Location
- Baldridgeburn Dunfermline, Fife, KY12 9EE Scotland
- 56°04′37″N 3°28′18″W﻿ / ﻿56.076866°N 3.471686°W

Information
- Type: Non-denominational
- Established: 1842; 184 years ago
- Founder: Reverend Allan McLean
- Local authority: Fife Council
- Head teacher: Gillian Souter
- Age: 3 (nursery) to 12 (Primary 7)
- Enrolment: 378 with another 69 nursery
- Website: https://blogs.glowscotland.org.uk/fi/mcleanprimaryschool/

= McLean Primary School =

McLean Primary School is located in the centre of Dunfermline, Fife, Scotland. The head teacher is Gillian Souter Pupils from the school progress onto Queen Anne High School. The building is a category C listed building.

==History==
McLean Primary School was first established in 1842 through a bequest by Reverend Allan McLean, a minister at Dunfermline Abbey. His bequest stated that the school was to ensure that education for working class children was to be provided at a low cost.
In 1896, the school moved from Golfdrum Street to a new building in Baldridgeburn which was designed by Andrew Scobie and opened by Scottish-American entrepreneur, Andrew Carnegie. A ceremonial key from the school's opening is on show at Andrew Carnegie's Birthplace Museum, also in Dunfermline.

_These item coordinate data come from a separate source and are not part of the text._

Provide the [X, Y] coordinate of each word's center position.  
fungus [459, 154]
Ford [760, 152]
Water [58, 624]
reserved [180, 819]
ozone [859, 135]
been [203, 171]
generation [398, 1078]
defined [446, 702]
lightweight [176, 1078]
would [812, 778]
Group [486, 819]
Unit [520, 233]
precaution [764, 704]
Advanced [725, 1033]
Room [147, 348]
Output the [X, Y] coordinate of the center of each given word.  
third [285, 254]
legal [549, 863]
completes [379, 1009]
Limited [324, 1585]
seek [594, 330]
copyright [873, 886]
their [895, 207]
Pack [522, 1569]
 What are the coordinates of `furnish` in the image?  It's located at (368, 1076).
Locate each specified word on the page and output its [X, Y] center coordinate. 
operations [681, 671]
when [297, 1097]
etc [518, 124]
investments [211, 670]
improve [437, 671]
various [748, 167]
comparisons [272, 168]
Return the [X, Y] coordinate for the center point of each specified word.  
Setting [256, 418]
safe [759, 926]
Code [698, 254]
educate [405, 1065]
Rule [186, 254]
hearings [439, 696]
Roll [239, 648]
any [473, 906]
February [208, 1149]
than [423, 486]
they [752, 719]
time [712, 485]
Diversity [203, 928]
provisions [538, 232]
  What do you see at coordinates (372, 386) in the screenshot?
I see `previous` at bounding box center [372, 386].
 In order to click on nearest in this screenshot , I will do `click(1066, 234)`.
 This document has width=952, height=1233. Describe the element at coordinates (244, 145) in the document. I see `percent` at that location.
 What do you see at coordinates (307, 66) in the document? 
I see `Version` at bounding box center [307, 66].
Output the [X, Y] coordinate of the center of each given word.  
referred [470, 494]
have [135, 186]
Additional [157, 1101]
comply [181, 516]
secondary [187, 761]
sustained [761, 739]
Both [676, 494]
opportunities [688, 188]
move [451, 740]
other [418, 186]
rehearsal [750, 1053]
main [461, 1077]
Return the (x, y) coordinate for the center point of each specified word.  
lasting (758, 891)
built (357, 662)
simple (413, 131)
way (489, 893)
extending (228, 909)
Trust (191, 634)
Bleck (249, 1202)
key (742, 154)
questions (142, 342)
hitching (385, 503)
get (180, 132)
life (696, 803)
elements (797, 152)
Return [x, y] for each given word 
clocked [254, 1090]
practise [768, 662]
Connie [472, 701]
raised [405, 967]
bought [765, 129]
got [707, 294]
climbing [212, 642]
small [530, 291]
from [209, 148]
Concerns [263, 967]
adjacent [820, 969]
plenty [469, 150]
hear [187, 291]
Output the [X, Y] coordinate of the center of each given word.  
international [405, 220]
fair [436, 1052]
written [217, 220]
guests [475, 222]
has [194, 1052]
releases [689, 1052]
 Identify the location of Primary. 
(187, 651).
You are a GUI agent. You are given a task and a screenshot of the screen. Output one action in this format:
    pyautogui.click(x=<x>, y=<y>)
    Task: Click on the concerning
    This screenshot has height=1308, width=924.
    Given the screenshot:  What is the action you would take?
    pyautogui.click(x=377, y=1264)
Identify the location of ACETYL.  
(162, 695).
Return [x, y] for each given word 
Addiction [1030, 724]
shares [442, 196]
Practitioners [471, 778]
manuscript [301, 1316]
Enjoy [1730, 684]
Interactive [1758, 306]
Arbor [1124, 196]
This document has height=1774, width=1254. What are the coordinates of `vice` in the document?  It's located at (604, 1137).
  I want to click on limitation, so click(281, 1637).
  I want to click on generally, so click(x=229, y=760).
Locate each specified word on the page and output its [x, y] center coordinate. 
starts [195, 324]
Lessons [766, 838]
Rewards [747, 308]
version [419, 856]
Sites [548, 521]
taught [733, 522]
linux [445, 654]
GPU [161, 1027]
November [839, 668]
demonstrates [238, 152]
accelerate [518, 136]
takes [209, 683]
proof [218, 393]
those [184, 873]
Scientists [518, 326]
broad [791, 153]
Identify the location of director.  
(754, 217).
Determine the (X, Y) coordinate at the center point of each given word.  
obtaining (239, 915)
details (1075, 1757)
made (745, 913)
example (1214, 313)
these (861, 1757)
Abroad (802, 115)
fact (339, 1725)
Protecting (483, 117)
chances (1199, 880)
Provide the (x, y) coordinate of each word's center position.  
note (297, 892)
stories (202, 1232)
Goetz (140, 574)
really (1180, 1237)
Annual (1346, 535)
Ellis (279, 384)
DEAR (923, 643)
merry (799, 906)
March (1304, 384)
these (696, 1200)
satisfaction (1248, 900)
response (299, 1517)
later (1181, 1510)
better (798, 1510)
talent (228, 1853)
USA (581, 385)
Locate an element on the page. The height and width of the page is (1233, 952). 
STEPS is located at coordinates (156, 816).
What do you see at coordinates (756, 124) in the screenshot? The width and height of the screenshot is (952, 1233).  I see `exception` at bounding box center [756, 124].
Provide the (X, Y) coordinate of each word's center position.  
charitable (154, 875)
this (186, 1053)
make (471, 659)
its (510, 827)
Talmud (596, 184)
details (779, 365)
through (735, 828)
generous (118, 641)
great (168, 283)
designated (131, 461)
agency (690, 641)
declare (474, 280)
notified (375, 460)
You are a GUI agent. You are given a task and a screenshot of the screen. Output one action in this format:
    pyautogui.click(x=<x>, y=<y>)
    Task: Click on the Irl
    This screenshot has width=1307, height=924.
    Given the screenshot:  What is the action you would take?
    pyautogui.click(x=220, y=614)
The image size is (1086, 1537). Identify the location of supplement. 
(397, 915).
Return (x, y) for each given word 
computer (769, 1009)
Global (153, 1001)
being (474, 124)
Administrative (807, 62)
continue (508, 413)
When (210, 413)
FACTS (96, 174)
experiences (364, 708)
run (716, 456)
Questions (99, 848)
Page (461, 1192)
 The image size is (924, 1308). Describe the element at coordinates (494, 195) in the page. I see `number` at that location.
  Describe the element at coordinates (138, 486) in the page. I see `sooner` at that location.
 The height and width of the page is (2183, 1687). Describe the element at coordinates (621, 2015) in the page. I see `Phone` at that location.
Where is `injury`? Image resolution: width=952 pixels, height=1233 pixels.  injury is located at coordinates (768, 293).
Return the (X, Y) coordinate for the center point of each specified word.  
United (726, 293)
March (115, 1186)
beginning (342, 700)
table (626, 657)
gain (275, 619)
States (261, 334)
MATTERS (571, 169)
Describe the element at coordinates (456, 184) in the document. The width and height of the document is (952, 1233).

During the first world war, McLean school was used as an army barracks for soldiers stationed in Dunfermline. Air raid shelters were provided in the second world war and the students had ARP (Air Raid Precaution) training regularly. In the 1930s, the head teacher Norman Johnson helped pioneer the use of film in schools.

Extensions were made to the building between 1913 and 1915 and again in 1946. The original school building opened in 1896 is still in use today but was altered significantly in 1984 to modernise the interior. A new nursery was built in the northern part of the school grounds in 2000.

==Structure==
McLean Primary School has thirteen classes from Primary 1 through to Primary 7 as well as separate nursery classes both in the mornings and afternoons.